Volunteer at Cat Shelter, BFP

posted 2 years ago in Pregnancy
Post # 2
Member
2003 posts
Buzzing bee
  • Wedding: July 2012

swimcat14:  Can you use some excuse to get out of these next 2-4 weeks volunteering and then maybe you’ll be far enough along to be able to tell them why?

Post # 3
Member
2253 posts
Buzzing bee
  • Wedding: September 2014

swimcat14:  could you continue to volunteer, but in a different capacity? Maybe help out with administrative tasks or marketing the adoptable cats on social media? 

Post # 4
Member
20 posts
Newbee

I think there are a lot of work you can do for the shelter thats safe to do.

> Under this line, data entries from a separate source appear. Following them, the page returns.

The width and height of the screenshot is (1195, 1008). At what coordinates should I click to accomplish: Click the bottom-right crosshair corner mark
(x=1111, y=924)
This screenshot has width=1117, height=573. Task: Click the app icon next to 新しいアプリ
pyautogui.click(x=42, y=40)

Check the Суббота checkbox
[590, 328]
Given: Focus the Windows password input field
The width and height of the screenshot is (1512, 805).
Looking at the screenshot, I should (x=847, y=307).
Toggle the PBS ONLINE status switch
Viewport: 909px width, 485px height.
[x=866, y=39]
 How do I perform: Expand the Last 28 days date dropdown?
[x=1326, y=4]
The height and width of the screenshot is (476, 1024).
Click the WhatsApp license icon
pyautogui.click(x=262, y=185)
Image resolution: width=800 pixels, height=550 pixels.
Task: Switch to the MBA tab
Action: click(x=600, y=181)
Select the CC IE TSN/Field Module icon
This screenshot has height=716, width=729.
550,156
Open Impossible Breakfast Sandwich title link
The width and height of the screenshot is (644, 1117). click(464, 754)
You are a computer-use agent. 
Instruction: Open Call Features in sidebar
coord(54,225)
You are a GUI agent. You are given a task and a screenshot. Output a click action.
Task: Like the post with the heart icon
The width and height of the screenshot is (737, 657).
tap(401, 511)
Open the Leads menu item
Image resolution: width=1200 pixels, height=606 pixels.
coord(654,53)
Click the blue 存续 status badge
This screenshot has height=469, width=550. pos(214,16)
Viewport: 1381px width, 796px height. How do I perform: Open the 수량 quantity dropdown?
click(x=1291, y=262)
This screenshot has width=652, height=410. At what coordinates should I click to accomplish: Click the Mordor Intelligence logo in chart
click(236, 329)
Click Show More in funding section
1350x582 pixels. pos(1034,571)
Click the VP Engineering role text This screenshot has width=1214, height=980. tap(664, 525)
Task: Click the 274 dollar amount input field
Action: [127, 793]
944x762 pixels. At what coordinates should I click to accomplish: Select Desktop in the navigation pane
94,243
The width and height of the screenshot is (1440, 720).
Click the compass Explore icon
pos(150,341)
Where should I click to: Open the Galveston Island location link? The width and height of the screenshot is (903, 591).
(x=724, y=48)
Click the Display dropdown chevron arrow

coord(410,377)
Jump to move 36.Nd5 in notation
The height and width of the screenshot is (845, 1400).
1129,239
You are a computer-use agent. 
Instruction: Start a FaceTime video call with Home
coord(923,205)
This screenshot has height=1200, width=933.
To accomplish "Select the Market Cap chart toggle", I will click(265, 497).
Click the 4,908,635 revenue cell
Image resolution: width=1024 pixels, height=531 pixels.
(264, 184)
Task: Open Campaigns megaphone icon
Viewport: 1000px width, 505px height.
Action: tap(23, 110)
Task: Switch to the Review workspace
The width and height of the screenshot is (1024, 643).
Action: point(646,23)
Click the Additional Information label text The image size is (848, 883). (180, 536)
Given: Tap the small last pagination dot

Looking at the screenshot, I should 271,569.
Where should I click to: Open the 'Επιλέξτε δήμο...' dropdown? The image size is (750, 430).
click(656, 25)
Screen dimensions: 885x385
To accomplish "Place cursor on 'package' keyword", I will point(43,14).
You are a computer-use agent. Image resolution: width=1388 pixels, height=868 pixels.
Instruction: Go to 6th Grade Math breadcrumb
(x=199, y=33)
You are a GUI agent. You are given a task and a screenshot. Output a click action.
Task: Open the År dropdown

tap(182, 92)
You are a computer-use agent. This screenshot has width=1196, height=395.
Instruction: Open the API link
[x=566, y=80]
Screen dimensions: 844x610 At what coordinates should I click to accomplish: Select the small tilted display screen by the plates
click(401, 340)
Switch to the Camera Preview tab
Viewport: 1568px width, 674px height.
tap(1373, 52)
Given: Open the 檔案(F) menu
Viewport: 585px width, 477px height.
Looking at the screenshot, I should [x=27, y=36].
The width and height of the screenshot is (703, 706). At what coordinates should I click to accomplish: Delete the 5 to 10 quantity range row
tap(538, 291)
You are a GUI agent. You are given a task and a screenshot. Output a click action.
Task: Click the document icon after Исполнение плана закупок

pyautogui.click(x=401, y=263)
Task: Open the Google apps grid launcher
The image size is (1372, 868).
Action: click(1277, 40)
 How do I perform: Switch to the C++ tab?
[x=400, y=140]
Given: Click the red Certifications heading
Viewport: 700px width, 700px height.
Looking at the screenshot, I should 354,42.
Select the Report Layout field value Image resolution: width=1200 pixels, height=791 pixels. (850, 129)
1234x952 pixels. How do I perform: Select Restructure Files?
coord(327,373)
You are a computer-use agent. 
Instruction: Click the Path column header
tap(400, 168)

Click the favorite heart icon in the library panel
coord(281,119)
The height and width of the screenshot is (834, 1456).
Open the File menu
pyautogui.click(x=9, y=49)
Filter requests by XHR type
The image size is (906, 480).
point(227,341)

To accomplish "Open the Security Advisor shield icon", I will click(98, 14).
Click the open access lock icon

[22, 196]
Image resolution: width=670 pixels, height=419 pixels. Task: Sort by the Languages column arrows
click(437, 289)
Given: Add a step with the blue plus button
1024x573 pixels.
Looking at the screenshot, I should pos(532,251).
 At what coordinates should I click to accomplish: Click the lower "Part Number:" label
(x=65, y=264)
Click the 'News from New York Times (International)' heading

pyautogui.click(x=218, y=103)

Laundry, dishes, feeding the cats. I think as long that you are not exposed to the cat litter or feces, It should be okay 🙂

Post # 5
Member
360 posts
Helper bee
  • Wedding: September 2012

If you want to keep volunteering, you can ask your doctor to test for toxoplasmosis.  If you already have it them you don’t have to worry -it’s only potentially dangerous during initial infection. If you don’t want to volunteer anymore, I would probably just say I had to take a leave for X weeks and then tell them later why.

Post # 6
Member
866 posts
Busy bee
  • Wedding: September 2013

I would just tell them why you can’t come around and ask them to please keep your confidence. I would think they could manage that. 

Post # 7
Member
244 posts
Helper bee
  • Wedding: May 2013

As a non profit dog rescue cofounder, I know the importance of volunteers. I would just tell them you have a weakened immune system at the moment and want to know how else you can help aside from cleaning the cat boxes. Be honest about the reasoning (weakened immune system, don’t need to say pregnancy specifically) and they’ll LOVE your offer to help in another capacity.

Post # 8
Member
110 posts
Blushing bee
  • Wedding: August 2011

I work at an animal shelter with cats as the volunteer supervisor and am also TTC, so I have given a lot of thought to this situation.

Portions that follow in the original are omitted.